TASK REQUIREMENTS: Retype the entries in full, exactly.

GIVEN DATA:
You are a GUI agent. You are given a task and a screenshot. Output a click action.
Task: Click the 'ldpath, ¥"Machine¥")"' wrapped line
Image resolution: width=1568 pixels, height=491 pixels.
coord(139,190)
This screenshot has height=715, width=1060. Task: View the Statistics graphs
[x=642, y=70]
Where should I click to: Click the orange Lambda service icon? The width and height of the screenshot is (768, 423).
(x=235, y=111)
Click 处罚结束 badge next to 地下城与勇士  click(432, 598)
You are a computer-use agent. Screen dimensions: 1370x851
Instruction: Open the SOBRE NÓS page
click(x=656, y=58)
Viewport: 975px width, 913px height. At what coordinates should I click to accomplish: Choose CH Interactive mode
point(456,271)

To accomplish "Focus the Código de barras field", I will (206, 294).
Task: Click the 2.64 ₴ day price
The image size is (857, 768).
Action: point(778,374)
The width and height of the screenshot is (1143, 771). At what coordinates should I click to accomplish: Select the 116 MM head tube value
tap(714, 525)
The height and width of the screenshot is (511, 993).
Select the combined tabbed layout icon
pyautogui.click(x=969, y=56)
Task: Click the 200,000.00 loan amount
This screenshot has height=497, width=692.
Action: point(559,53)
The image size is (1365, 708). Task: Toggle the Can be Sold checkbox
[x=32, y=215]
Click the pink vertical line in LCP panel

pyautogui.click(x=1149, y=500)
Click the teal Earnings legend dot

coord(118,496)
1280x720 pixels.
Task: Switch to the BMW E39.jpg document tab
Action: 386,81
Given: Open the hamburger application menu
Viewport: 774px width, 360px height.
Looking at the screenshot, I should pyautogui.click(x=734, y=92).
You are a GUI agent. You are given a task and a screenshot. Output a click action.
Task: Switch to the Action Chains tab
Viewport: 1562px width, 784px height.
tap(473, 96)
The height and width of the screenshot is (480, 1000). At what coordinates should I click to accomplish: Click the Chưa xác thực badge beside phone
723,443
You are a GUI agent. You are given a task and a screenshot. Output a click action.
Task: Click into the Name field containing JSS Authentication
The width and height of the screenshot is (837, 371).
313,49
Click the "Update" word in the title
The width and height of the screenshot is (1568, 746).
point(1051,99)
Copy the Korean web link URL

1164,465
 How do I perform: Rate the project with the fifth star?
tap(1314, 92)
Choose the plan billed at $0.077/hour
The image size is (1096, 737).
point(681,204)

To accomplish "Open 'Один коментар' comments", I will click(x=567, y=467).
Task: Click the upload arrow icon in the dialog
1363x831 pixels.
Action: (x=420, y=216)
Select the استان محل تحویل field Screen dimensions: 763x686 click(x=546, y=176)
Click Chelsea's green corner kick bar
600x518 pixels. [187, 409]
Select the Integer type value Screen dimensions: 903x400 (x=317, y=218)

OUTPUT FOR THIS TASK:
You are a GUI agent. You are given a task and a screenshot. Output a click action.
Task: Click the 'ldpath, ¥"Machine¥")"' wrapped line
Image resolution: width=1568 pixels, height=491 pixels.
coord(139,190)
This screenshot has height=715, width=1060. Task: View the Statistics graphs
[x=642, y=70]
Where should I click to: Click the orange Lambda service icon? The width and height of the screenshot is (768, 423).
(x=235, y=111)
Click 处罚结束 badge next to 地下城与勇士  click(432, 598)
You are a computer-use agent. Screen dimensions: 1370x851
Instruction: Open the SOBRE NÓS page
click(x=656, y=58)
Viewport: 975px width, 913px height. At what coordinates should I click to accomplish: Choose CH Interactive mode
point(456,271)

To accomplish "Focus the Código de barras field", I will (206, 294).
Task: Click the 2.64 ₴ day price
The image size is (857, 768).
Action: point(778,374)
The width and height of the screenshot is (1143, 771). At what coordinates should I click to accomplish: Select the 116 MM head tube value
tap(714, 525)
The height and width of the screenshot is (511, 993).
Select the combined tabbed layout icon
pyautogui.click(x=969, y=56)
Task: Click the 200,000.00 loan amount
This screenshot has height=497, width=692.
Action: point(559,53)
The image size is (1365, 708). Task: Toggle the Can be Sold checkbox
[x=32, y=215]
Click the pink vertical line in LCP panel

pyautogui.click(x=1149, y=500)
Click the teal Earnings legend dot

coord(118,496)
1280x720 pixels.
Task: Switch to the BMW E39.jpg document tab
Action: 386,81
Given: Open the hamburger application menu
Viewport: 774px width, 360px height.
Looking at the screenshot, I should pyautogui.click(x=734, y=92).
You are a GUI agent. You are given a task and a screenshot. Output a click action.
Task: Switch to the Action Chains tab
Viewport: 1562px width, 784px height.
tap(473, 96)
The height and width of the screenshot is (480, 1000). At what coordinates should I click to accomplish: Click the Chưa xác thực badge beside phone
723,443
You are a GUI agent. You are given a task and a screenshot. Output a click action.
Task: Click into the Name field containing JSS Authentication
The width and height of the screenshot is (837, 371).
313,49
Click the "Update" word in the title
The width and height of the screenshot is (1568, 746).
point(1051,99)
Copy the Korean web link URL

1164,465
 How do I perform: Rate the project with the fifth star?
tap(1314, 92)
Choose the plan billed at $0.077/hour
The image size is (1096, 737).
point(681,204)

To accomplish "Open 'Один коментар' comments", I will click(x=567, y=467).
Task: Click the upload arrow icon in the dialog
1363x831 pixels.
Action: (x=420, y=216)
Select the استان محل تحویل field Screen dimensions: 763x686 click(x=546, y=176)
Click Chelsea's green corner kick bar
600x518 pixels. [187, 409]
Select the Integer type value Screen dimensions: 903x400 (x=317, y=218)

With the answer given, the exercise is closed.